Dari sinilah kemudian disimpulkan bahwa kerasnya karakter manusia Jawa mulai terbentuk akibat faktor sejarah zaman dulu, yang kemudian memunculkan banyak pertanyaan akan budaya Jawa. Dari yang bersifat material, dengan simbol yang mengungkap pertanyaan akan makna Blangkon, Keris, dan lain-lain. Mengapa Blangkon terlihat baik atau rapi di depan, namun jelek atau mbendol di belakang? Mengapa keris letaknya di belakang pinggang, hingga tak kelihatan, sampai-sampai pada acara pesta pernikahanpun, Keris, yang merupakan senjata untuk berperang masih saja digunakan oleh pengantin pria.
Dalam pemaparan beberapa waktu yang lalu di salah satu stasiun televisi swasta, Sudjiwo Tedjo, penulis dan budayawan ini mengatakan,”Wong Jowo, nek kadung kobong atine, mungsuh pun sampe tak entekno sak cindil abang’e.” (orang Jawa, kalau sudah marah atau dendam, musuh saja sampai saya habisi sampai pada anak turunannya). Hal ini bukanlah omong kosong belaka, meskipun banyak yang menilai bahwa setiap orang memiliki perasaan yang berbeda dalam memaknai permusuhannya. Tengok saja para pemilik ilmu hitam seperti santet dan lain-lain yang masih bersedia ‘menerima’ jasa penyerangan dengan media ghaib, sampai-sampai mereka yang membalas dendam rela untuk bertapa di gunung-gunung maupun pantai untuk mendapat ‘ilmu’ agar terbalaskan dendamnya.

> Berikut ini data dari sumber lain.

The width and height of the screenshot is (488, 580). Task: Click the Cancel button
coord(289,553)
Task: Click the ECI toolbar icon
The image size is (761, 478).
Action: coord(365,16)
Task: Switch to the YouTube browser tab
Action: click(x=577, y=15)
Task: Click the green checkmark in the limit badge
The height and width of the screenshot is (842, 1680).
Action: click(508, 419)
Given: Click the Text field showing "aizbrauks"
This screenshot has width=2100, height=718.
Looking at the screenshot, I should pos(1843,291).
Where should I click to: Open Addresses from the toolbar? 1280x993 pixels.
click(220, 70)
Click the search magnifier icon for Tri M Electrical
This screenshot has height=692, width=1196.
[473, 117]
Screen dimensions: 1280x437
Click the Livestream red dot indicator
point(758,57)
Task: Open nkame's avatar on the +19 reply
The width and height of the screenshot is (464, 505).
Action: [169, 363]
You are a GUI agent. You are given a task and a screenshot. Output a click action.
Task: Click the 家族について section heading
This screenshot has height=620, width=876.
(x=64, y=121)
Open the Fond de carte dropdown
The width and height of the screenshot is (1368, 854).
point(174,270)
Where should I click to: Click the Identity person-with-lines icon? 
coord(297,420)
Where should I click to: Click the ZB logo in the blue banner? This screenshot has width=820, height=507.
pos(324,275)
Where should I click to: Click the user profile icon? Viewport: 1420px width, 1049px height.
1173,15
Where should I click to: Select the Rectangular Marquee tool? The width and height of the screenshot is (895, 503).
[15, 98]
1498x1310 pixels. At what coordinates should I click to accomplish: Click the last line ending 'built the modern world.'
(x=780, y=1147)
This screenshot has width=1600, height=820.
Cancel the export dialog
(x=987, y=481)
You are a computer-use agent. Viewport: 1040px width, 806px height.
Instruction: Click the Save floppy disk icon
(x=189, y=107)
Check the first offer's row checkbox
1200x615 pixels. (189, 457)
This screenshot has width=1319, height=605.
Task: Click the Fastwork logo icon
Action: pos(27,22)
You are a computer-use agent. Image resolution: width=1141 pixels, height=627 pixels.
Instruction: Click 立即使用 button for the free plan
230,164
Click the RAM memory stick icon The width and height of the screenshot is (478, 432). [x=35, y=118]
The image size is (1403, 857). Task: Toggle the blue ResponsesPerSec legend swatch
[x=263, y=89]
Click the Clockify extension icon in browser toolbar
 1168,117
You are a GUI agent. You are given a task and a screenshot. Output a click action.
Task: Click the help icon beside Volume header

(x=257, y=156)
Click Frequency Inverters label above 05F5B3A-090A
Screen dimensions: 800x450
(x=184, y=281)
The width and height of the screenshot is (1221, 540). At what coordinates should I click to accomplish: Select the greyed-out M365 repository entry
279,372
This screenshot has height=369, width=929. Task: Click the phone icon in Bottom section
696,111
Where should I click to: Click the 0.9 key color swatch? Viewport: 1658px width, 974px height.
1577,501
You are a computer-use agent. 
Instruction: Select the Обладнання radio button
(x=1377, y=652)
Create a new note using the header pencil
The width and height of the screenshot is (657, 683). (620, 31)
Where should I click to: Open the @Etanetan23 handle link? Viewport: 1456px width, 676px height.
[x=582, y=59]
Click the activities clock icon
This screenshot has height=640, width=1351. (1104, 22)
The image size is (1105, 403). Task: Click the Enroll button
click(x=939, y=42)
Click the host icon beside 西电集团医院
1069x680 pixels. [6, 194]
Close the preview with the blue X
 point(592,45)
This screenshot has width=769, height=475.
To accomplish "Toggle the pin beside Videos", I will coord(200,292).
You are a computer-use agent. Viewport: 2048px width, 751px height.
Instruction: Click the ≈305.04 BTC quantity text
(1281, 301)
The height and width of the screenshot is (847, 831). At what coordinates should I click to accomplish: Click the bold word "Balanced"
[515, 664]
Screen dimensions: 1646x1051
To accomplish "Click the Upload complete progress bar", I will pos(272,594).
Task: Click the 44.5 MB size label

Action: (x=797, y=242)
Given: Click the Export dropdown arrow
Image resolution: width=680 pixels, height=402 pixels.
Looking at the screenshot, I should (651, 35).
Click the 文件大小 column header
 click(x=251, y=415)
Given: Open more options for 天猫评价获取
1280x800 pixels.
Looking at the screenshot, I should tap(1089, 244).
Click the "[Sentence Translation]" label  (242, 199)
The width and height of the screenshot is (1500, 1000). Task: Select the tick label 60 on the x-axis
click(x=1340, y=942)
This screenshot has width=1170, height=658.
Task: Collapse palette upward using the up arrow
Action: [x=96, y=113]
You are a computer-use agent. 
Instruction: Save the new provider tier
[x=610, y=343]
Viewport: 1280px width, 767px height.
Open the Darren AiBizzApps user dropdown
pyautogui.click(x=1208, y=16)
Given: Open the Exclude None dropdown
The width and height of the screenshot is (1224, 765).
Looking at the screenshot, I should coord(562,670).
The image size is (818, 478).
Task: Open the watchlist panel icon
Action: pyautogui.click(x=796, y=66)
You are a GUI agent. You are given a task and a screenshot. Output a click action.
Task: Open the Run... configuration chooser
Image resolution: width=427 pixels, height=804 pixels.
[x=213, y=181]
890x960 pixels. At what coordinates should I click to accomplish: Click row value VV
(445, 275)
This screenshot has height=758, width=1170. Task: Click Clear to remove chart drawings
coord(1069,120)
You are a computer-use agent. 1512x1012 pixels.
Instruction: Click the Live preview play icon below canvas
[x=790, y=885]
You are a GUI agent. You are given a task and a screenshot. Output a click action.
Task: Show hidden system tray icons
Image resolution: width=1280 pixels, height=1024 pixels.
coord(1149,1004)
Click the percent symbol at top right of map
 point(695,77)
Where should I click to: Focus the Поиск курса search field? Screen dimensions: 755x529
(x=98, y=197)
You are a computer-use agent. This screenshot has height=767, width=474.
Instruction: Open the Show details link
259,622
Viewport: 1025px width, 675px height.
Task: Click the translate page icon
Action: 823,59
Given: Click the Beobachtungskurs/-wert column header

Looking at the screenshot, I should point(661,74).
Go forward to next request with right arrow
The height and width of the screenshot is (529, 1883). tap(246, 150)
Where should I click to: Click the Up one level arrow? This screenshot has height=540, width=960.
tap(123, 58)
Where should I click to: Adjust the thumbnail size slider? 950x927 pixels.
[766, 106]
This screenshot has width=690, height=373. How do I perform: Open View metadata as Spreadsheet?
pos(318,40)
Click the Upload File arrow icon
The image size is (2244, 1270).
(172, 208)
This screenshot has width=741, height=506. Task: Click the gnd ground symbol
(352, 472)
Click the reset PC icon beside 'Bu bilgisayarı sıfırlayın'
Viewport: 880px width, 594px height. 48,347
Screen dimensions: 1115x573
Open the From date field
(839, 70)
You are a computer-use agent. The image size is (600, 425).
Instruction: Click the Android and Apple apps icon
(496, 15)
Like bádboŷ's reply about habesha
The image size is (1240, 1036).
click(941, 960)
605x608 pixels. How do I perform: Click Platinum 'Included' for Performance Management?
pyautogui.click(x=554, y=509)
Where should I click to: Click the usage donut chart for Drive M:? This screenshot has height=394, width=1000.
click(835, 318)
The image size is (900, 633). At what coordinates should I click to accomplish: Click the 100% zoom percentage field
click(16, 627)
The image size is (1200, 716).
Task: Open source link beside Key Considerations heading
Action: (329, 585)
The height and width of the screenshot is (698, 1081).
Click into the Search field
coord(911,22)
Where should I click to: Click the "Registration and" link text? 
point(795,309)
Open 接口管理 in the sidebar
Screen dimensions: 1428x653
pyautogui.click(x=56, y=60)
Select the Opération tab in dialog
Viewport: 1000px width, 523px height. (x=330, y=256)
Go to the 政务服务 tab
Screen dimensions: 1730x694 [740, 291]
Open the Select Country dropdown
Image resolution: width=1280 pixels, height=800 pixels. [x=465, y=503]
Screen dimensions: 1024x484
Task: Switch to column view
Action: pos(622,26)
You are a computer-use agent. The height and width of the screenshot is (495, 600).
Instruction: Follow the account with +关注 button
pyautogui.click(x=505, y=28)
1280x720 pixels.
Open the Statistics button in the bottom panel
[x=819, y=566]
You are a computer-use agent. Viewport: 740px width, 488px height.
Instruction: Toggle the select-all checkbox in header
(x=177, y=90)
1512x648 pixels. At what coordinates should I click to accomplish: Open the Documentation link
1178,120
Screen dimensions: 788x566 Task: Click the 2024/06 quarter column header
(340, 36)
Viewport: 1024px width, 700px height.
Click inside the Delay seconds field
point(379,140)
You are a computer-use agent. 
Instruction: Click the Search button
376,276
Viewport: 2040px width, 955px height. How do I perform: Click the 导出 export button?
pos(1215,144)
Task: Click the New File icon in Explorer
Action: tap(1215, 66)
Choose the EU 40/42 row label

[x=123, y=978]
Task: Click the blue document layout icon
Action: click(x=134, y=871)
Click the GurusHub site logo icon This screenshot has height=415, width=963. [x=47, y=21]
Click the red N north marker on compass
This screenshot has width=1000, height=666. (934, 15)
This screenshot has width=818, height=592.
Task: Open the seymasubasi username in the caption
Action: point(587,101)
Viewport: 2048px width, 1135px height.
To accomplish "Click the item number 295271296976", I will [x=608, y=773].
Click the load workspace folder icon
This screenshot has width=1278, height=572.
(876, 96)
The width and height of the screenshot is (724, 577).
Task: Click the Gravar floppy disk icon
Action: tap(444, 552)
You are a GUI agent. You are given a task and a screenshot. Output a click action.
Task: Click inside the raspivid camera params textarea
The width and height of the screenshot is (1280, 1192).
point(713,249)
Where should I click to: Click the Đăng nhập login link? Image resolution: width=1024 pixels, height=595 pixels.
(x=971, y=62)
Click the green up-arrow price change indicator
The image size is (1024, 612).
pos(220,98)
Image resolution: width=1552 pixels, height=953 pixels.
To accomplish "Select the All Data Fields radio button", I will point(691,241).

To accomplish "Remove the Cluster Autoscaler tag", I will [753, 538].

Selanjutnya dalam perkembangannya di era modern ini, kekerasan akan watak manusia Jawa mulai mengalami pergeseran, dari yang bersifat mistik beralih pada kekerasan fisik yang nyata. Entah itu dengan merusak fasilitas umum sampai pada penganiayaan sesama. Kriminalitas yang terliput dalam media massa seakan tak akan ada habisnya, bahkan untuk kasus pembunuhan saja hampir setiap hari menghiasi media elektronik maupun cetak. Hal semacam ini lama-kelamaan dapat memunculkan pola pikir baru, bahwa dengan penganiayaan dan menghilangkan nyawa seseorang adalah hal yang biasa dan lumrah terjadi di Indonesia.